==== Data in this exercise ====

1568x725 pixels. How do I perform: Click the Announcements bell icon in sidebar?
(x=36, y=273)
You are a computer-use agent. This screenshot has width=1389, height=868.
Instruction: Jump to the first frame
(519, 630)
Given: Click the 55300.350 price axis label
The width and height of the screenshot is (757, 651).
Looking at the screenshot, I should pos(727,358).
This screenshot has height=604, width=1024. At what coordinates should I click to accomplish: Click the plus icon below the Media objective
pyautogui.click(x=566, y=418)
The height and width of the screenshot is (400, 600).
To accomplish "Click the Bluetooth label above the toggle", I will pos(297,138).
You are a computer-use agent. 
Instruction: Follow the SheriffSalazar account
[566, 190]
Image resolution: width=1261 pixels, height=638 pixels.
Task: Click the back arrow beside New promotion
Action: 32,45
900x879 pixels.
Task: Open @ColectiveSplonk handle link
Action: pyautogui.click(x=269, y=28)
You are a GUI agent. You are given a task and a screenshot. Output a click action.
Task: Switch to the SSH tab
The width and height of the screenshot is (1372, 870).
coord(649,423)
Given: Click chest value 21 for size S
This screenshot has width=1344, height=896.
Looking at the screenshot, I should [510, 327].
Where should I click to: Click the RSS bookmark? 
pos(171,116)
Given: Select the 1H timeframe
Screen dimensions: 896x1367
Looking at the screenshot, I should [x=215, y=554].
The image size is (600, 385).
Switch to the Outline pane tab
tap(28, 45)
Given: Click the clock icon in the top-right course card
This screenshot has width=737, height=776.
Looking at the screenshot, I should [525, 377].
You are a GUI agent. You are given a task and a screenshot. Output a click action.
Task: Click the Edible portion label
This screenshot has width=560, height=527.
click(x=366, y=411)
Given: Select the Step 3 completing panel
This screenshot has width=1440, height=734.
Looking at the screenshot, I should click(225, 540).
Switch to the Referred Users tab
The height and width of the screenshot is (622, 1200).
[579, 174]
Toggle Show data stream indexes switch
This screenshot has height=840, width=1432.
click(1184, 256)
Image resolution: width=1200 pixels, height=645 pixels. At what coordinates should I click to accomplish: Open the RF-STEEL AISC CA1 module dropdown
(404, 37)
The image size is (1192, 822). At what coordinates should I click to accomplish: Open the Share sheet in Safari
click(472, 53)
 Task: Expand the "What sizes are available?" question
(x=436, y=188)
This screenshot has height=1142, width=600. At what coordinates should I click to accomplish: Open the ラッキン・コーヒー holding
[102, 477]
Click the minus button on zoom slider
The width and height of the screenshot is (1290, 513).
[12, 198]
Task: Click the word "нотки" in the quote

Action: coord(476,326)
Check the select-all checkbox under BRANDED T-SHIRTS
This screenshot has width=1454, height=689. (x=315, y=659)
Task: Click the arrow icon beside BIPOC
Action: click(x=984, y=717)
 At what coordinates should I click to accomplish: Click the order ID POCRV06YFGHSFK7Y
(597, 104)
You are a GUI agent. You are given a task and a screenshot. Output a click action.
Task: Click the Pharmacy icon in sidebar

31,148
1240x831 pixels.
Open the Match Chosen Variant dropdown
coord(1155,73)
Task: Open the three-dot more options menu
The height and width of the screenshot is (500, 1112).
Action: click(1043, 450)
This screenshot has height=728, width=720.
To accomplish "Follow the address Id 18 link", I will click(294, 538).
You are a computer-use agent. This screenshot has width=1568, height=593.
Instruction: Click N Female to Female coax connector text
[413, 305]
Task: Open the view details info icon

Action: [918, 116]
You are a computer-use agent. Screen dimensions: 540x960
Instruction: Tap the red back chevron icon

====

To do — Read the listing. Report every line that includes the word "will".

Output —
To accomplish "Click the Bluetooth label above the toggle", I will pos(297,138).
To accomplish "Follow the address Id 18 link", I will click(294, 538).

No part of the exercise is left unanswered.